至於今年4到12名依序是：DDoS攻擊、瀏覽惡意網站、商業郵件詐騙（BEC詐騙）、個人資料外洩、機敏資料外洩、被植入竊資軟體/後門木馬、網路犯罪者攻擊、國家級網路攻擊，以及雲端服務或網路服務資安事件。

從產業別來看，風險排序也有所不同，例如，政府學校憂心的首要風險是DDoS攻擊：而在服務業，個人資料外洩位居前三大風險之內。

從新興風險來看，企業對深偽技術（Deepfake）冒用風險的關注度明顯提升。去年不到1成的企業憂心此風險（醫療業甚至為零），今年增至1成9，顯示每5家企業就有1家認為將遭遇此威脅。不過，今年AI風險的關注度下滑，或許因採用率或採用時間的緣故，企業傾向從更務實的角度看待這項風險，導致在今年調查中相關的各項比例都不到1成，關注度最高的一項是「LLM應用程式洩漏敏感資料」。

從企業推動資安往成熟發展的挑戰來看，今年調查結果出現明顯變化，「老舊資訊系統的更新」躍升為資安主管最憂心的議題，排名第一。

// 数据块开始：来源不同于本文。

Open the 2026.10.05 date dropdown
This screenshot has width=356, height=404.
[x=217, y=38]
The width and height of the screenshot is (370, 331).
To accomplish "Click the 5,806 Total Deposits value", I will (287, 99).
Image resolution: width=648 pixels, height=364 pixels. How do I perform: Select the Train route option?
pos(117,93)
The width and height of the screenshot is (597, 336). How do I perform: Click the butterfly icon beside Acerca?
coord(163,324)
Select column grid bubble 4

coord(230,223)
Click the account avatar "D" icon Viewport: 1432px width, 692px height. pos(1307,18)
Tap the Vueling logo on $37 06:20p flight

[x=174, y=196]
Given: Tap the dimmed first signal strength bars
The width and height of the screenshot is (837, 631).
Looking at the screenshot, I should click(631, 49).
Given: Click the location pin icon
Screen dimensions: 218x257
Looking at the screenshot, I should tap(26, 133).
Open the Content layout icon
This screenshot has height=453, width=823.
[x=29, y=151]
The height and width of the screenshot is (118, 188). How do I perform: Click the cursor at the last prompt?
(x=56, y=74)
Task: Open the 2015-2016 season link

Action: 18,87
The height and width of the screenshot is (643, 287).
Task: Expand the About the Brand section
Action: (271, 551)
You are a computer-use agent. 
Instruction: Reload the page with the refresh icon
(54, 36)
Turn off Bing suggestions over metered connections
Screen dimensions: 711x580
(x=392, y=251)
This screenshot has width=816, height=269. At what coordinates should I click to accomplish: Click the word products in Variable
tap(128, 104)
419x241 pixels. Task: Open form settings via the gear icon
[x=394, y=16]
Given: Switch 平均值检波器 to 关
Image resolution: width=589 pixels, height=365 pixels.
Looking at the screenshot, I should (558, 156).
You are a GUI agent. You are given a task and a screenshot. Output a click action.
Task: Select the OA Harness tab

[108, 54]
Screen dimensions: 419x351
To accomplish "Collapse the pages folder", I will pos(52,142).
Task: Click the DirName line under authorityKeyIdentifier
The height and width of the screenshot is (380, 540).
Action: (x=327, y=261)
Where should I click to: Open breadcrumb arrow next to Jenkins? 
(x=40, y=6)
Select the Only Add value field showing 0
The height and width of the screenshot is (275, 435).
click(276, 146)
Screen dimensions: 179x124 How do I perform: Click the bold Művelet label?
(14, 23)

除了老舊系統更新，「資安意識教育訓練的實施」、「資安事件應變能力的提升與維持」，這兩項也是多數企業持續面臨的重大挑戰。

過去，老舊系統更新經常名列前五大挑戰，但今年顯然受到更高度的關注，尤其是服務業、一般製造業、政府學校，都視為首要挑戰，而且比例都在55％以上；高科技製造業、醫療業視為第三大挑戰。這也反映出新的資安管理態勢，像是面臨IT基礎架構需盡快升級或轉換的急迫，再加上作業系統Windows 10等產品生命週期將在今年進入尾聲，同樣帶來系統汰換升級的壓力。

在資安意識培育方面，高科技業將此視為首要挑戰，其他產業看待此項的排名居於第二或第三，比例都在55％以上，僅金融業例外；在應變能力準備方面，這項挑戰在各產業的排名居第二到第四。

另外，長年重視資安投資的金融業，今年面臨著新的挑戰，不論是老舊系統更新、資安意識培育，都不再是該產業最憂心的議題，取而代之的是技術能力提升、掌握威脅進化，成為金融產業的核心新課題。

至於其他推動資安上的重要挑戰，仍有41％高科技業認為「董事會等高階主管的支持」是一大挑戰；一般製造業、醫療業、金融業還會在意「資安文化的建立與維護」；金融業則是額外關注「供應商與第三方管理」；服務業還會憂心的挑戰是「資安治理的確保」。

 調查說明  調查執行從2024年12月30日到2025年2月3日為止，針對臺灣大型企業，歷屆CIO大調查企業，政府機關和大學的IT與資安主管，進行線上問卷。有效問卷數395家，其中有72%是CIO與IT主管，62％是CISO與資安主管。